Yes, I am aware that “gift planning,” not “planned giving,” are the words to use if you want peers to consider you a cutting-edge professional. Every decade or so, the terminology changes at non-profits. The old term “solicitor” is still used in legislation and other legal documents. But in the cultural language of the modern non-profit world, solicitors became fundraisers then campaign coordinators and donor-relations representatives. Likewise, fundraising became development then advancement. Donors and contributors became partners and then various kinds of club members. Today organizational fundraisers are called many things, including directors of financial empowerment, future fund directors, and vice-presidents of resource development.

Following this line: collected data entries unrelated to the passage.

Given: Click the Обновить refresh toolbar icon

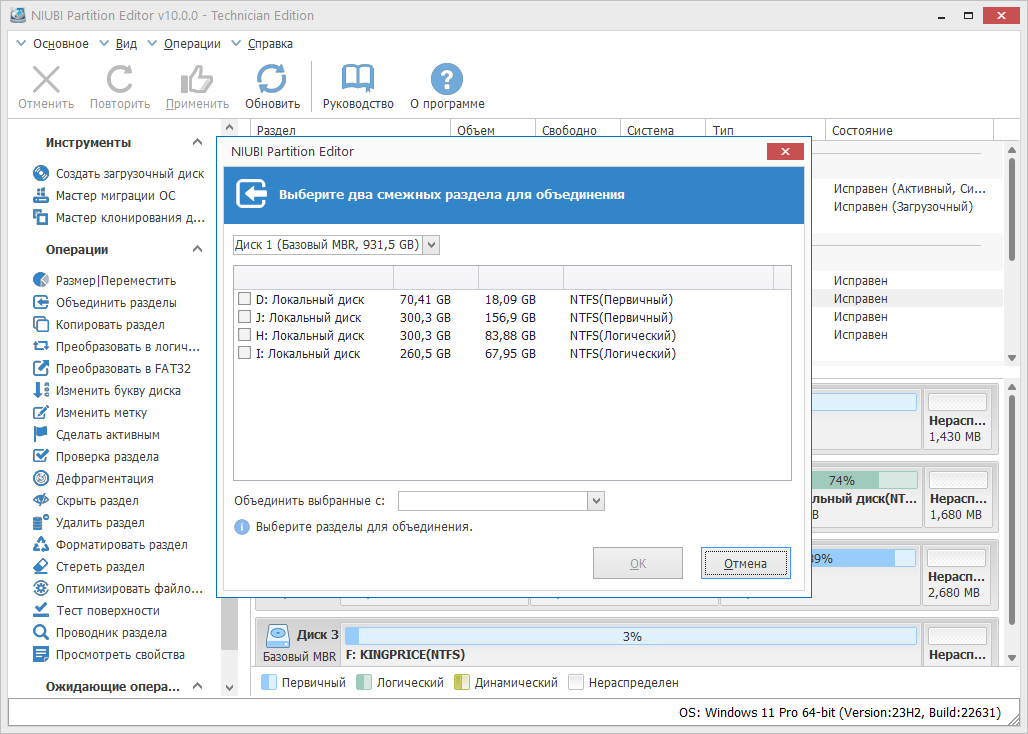Looking at the screenshot, I should (271, 79).
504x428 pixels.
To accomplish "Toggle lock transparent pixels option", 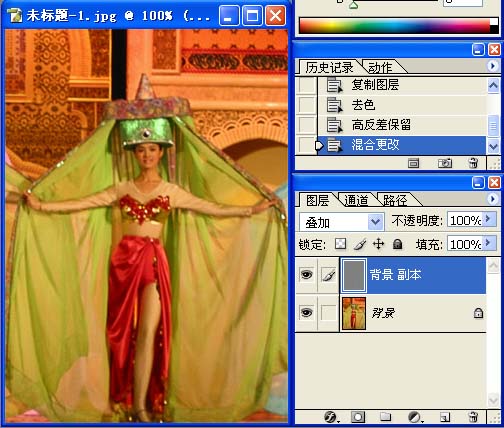I will (340, 244).
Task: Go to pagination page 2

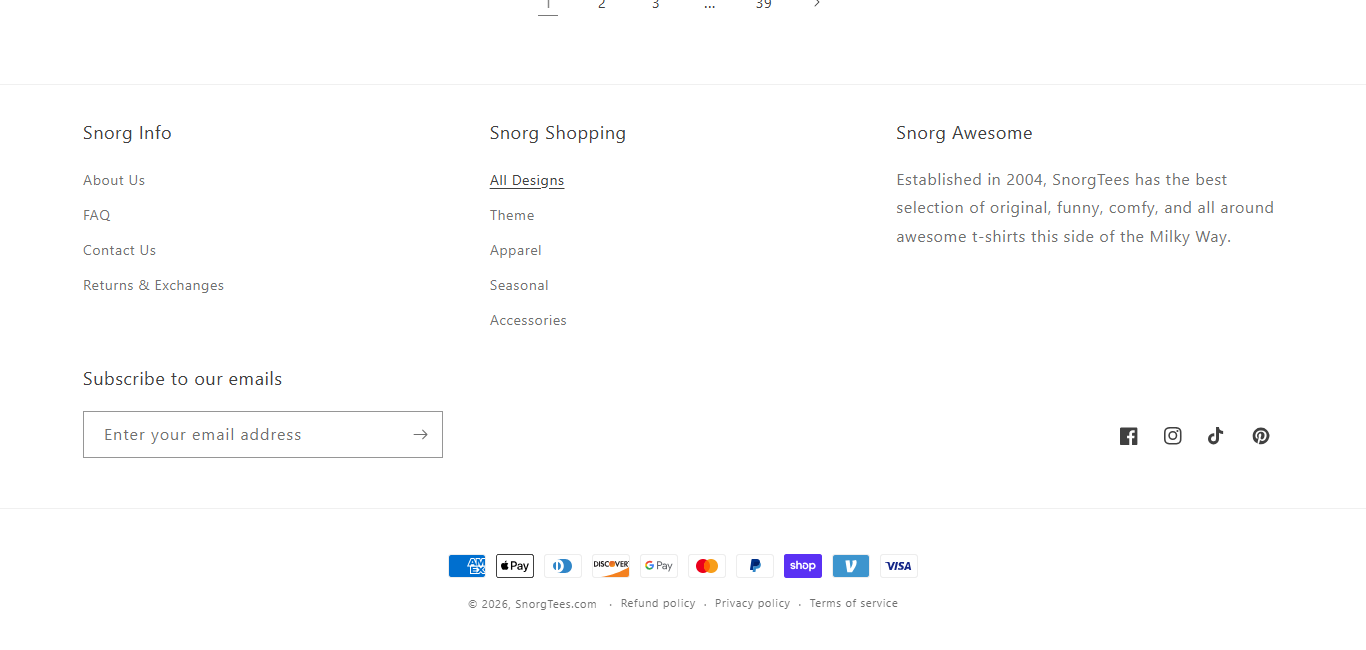Action: pos(602,5)
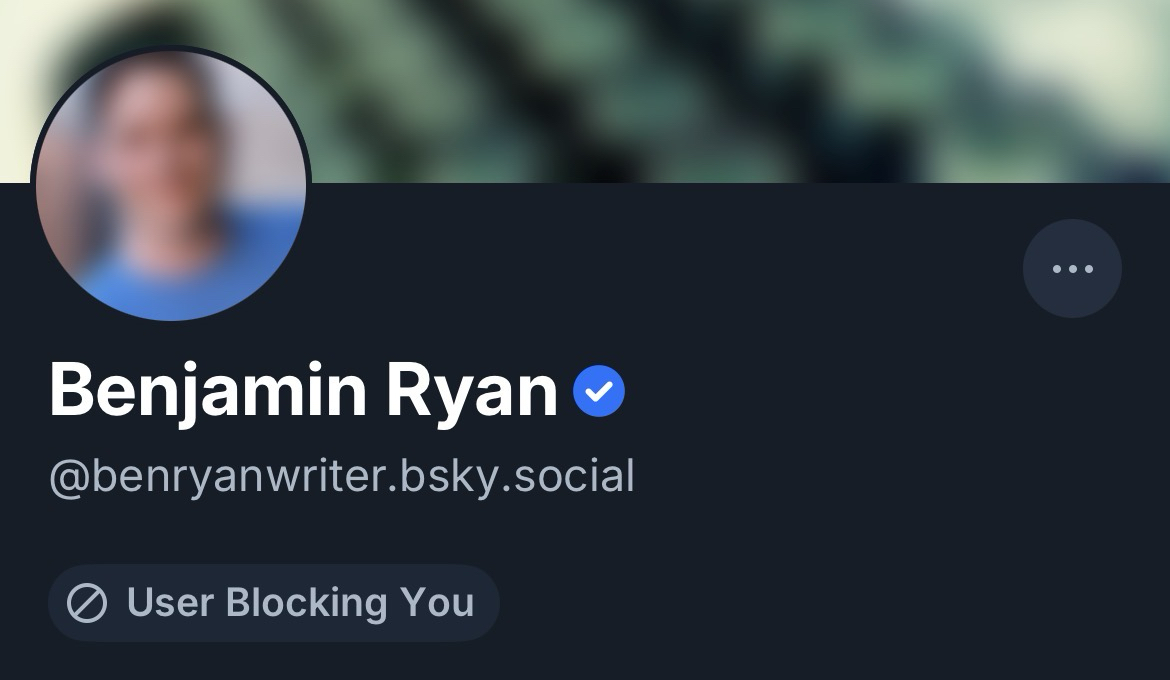
Task: Select the @benryanwriter.bsky.social handle
Action: 341,476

Some say terminology and titles change to more accurately describe an organization’s process and objectives. Really? It seems to me that with each evolution the terminology becomes more obscure, not more descriptive.
Names change for various reasons at non-profits, not the least of which is to rebrand the fundraising position and process. How many of your peers have the title “Fundraiser” on their business cards? Organizations and executives are continually trying to distance themselves from profiles of their predecessors. I suspect, however, that donors are not as concerned about what non-profit representatives call themselves as much as what they actually do.
Understanding the differences could very well determine whether an organization declines or moves to a new level of service and stability.
It doesn’t matter if non-profit executives grasp the subtle differences between the terms “planned giving” and “gift planning” because the terminology makes no real difference. What non-profit executives really need to understand is the dynamic contrast between soliciting a planned gift and the process of comprehensive charitable estate planning. That really matters because understanding the differences could very well determine whether an organization declines or moves to a new level of service and stability.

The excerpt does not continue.